Alternatives considered: - Description-only metadata: Not queryable, requires parsing text - Only local manifest (no labels): Breaks if manifest file is lost or machine changes
Decision 5: Inventory Generation for Restored Clusters
Decision: Generate Ansible inventory directly in the warm-start script using the same YAML format as Terraform's inventory.tpl, writing to the same output path.
Rationale: The restored cluster needs an inventory file in the exact same format expected by existing demo playbooks. Since we bypass Terraform, we generate it from hcloud API data (new public IPs) combined with snapshot labels (private IPs, roles). The output path (infra/terraform/inventory.yml) matches what existing playbooks expect.
Alternatives considered: - Dynamic Ansible inventory plugin: Adds complexity, requires hcloud Ansible collection, slower execution - Separate inventory path: Would require modifying demo scenario playbooks (violates FR-026)
Decision 6: Health Check Implementation
Decision: Implement as a standalone Bash script that SSHs into each node and checks systemd service status, NFS mounts, and FreeIPA enrollment.
Rationale: A Bash script with parallel SSH checks is faster than an Ansible playbook (no Ansible overhead, no fact gathering). The health check needs to complete in under 60 seconds (SC-003). Checking systemd service states via systemctl is-active is the most reliable method.
Service checks per node:
| Node | Service Checks | Mount/State Checks |
|---|---|---|
| mgmt01 | ipa.service, slurmctld.service, wazuh-manager.service, nfs-server.service, munge.service, chronyd.service | /shared exported |
| login01 | sssd.service, munge.service, wazuh-agent.service, chronyd.service | /shared mounted, ipa-client enrolled |
| compute01/02 | sssd.service, slurmd.service, munge.service, wazuh-agent.service, chronyd.service | /shared mounted, ipa-client enrolled |
Auto-remediation: On failure, attempt one systemctl restart <service>, wait 5 seconds, re-check. Report final status.

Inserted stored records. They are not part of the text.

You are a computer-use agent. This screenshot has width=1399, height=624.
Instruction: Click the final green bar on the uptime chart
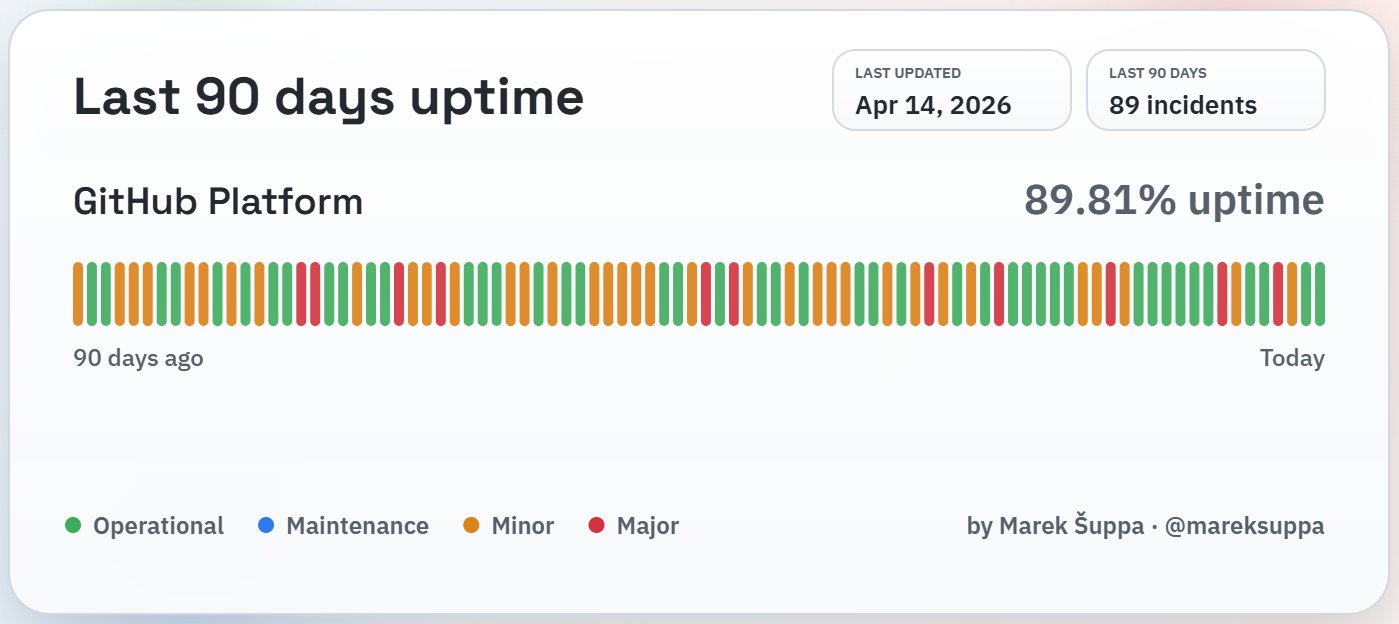[1320, 292]
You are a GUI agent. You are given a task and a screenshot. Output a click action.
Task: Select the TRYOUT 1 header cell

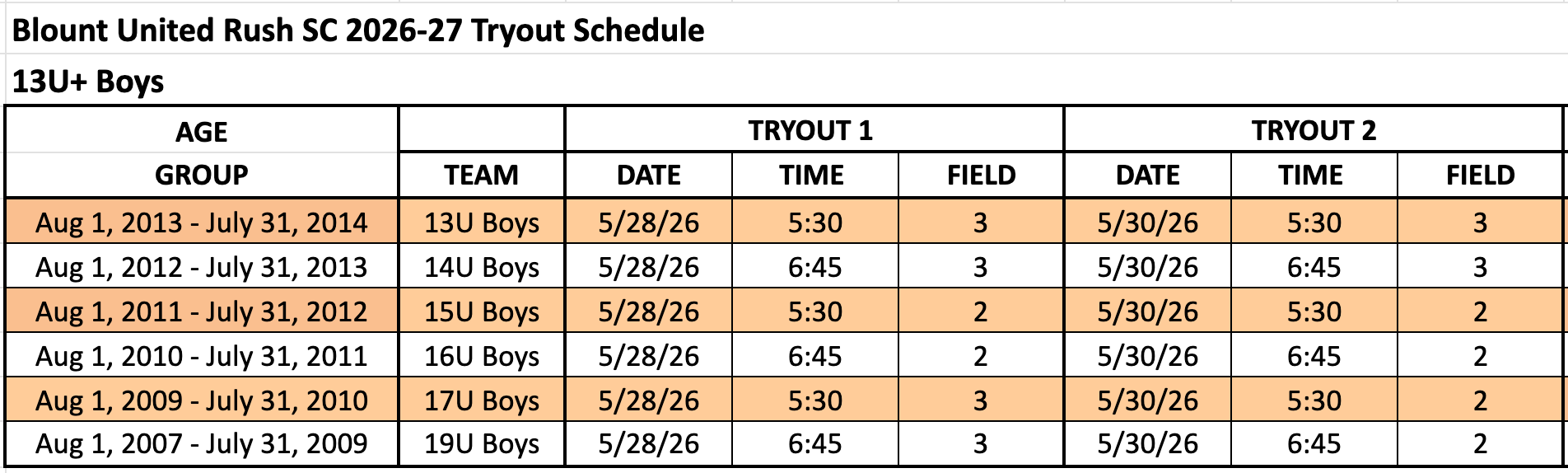point(814,129)
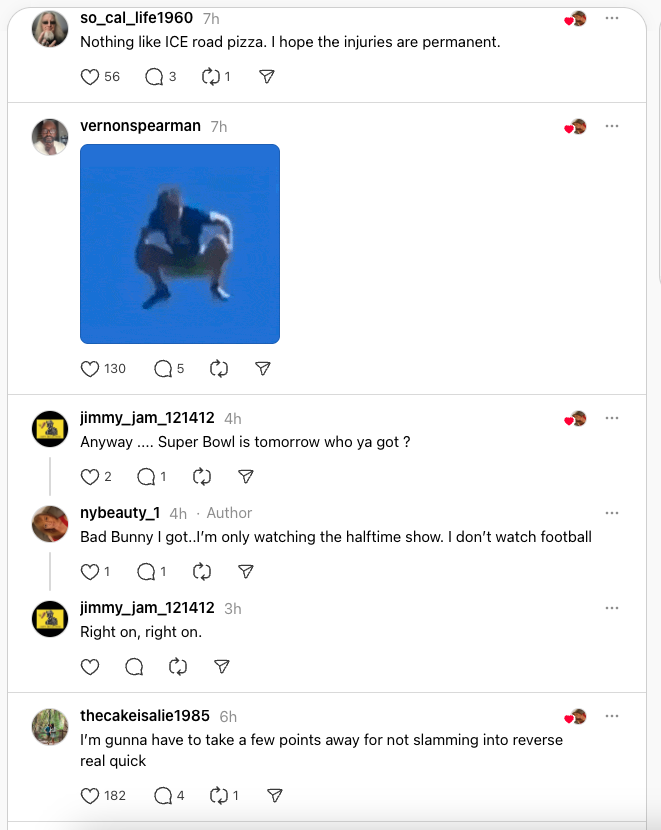Like so_cal_life1960's ICE road pizza comment
The image size is (661, 830).
[89, 77]
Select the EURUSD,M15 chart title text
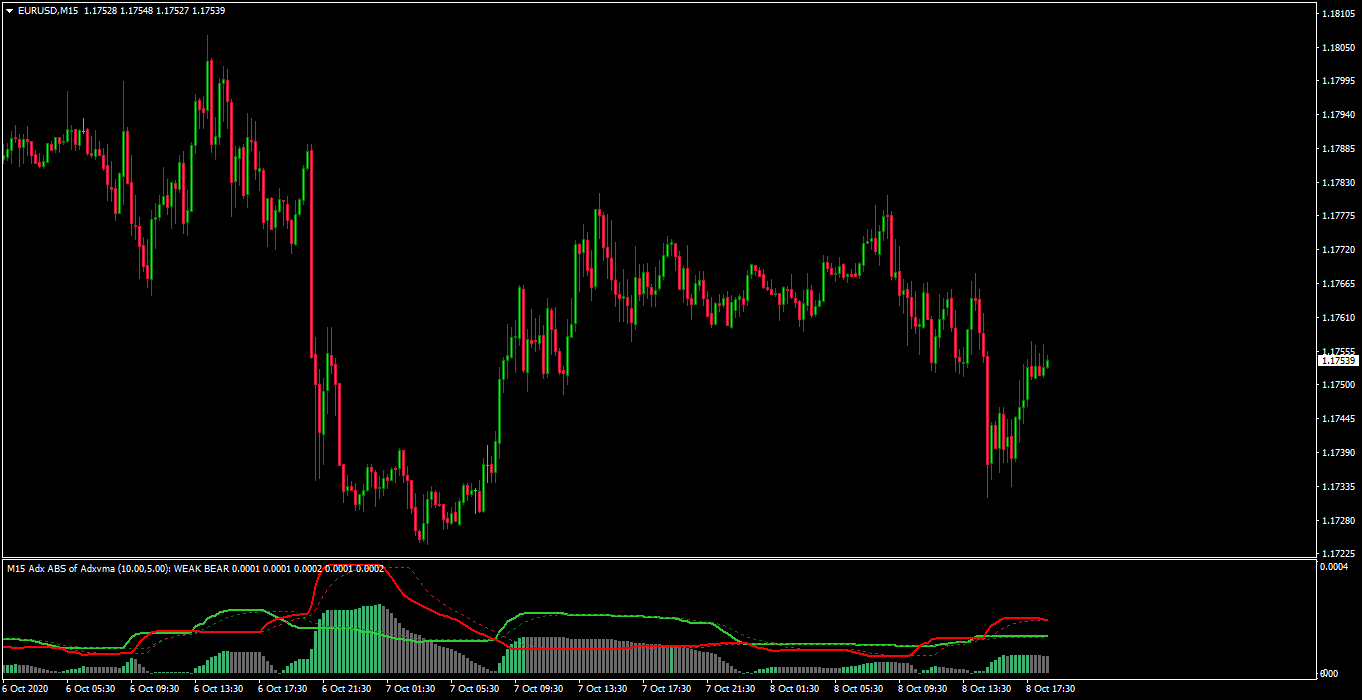The height and width of the screenshot is (700, 1362). pyautogui.click(x=49, y=10)
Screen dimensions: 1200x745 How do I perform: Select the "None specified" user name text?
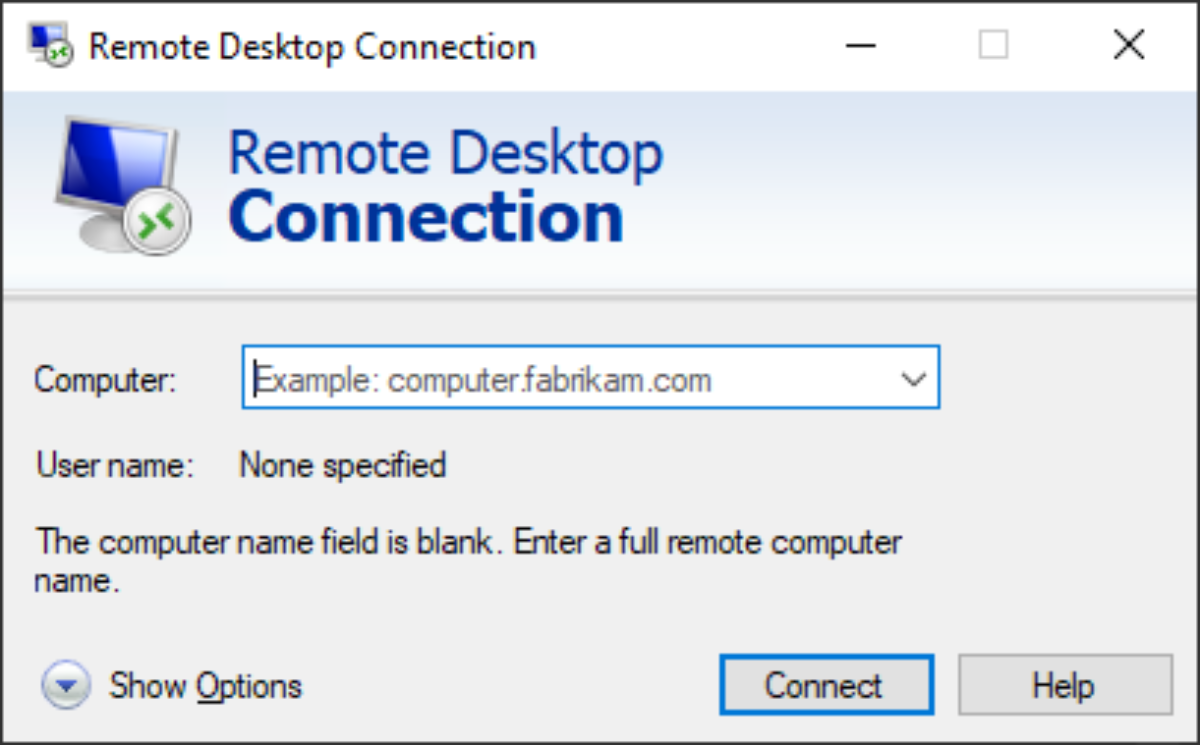coord(342,466)
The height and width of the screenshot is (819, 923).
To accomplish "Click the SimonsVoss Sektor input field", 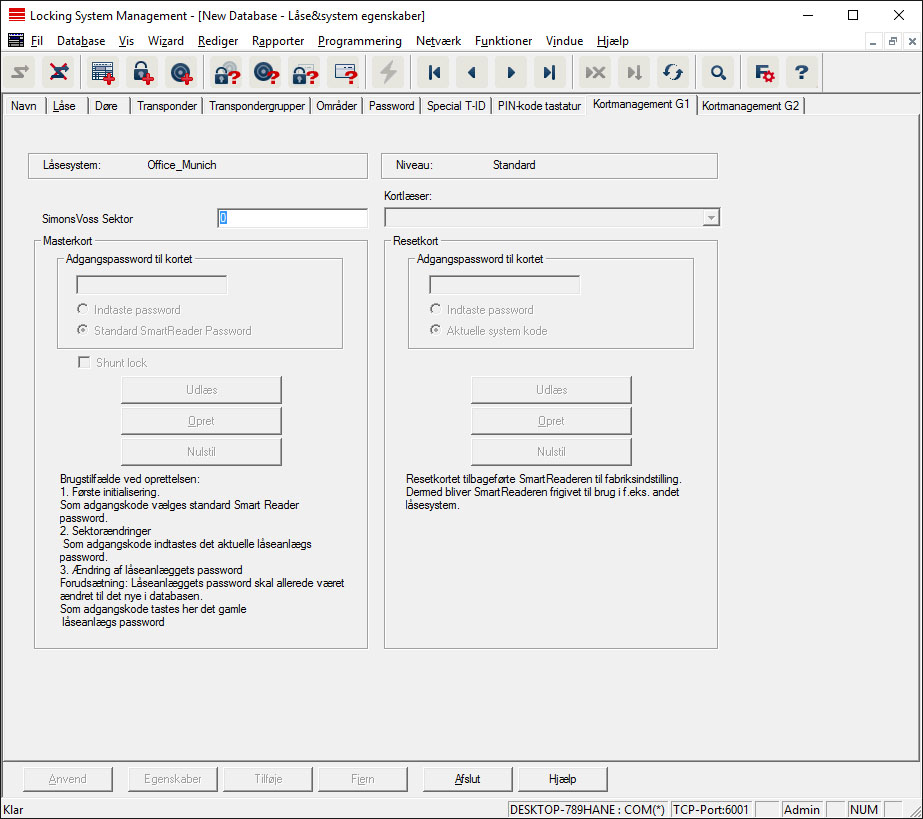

Alternatives considered: - Ansible playbook with service_facts: Slower startup (~10-15 seconds for Ansible init), overkill for status checks - Ansible ad-hoc commands: Faster than playbook but still requires Ansible overhead
Decision 7: Cluster Teardown for Snapshot-Restored Clusters
Decision: Use hcloud CLI with label selectors to identify and destroy all resources belonging to a snapshot-restored cluster.
Teardown sequence:
1. Query servers: hcloud server list --selector "cluster=rcd-demo" -o json
2. Query networks: hcloud network list --selector "cluster=rcd-demo" -o json
3. Query SSH keys: hcloud ssh-key list --selector "cluster=rcd-demo" -o json
4. Display resource summary, request confirmation
5. Delete servers, then networks, then SSH keys
6. Report session duration and estimated cost
Rationale: Label-based discovery is resilient (works even if manifest is lost) and follows the same pattern used by check-ttl.sh. Deleting in dependency order (servers before networks) avoids "resource in use" errors.
Alternatives considered: - Terraform import + destroy: Complex, error-prone, unnecessary roundtrip - Delete by name pattern: Fragile if other resources share naming prefix
Decision 8: Snapshot Cost Estimation
Decision: Display snapshot storage cost estimates based on Hetzner's published per-GB pricing.
Pricing (as of February 2026): - Snapshot storage: EUR 0.011/GB/month (increasing to EUR 0.0143/GB/month on April 1, 2026) - Typical 4-node cluster snapshot size: ~20-40 GB total (estimated from cpx21 20GB + 3x cpx11 20GB disk sizes, compressed) - Estimated monthly snapshot cost: EUR 0.22-0.44/month per snapshot set
Rationale: Users should understand snapshot storage costs alongside compute costs. Displaying estimates during snapshot creation and listing helps cost-aware decision making.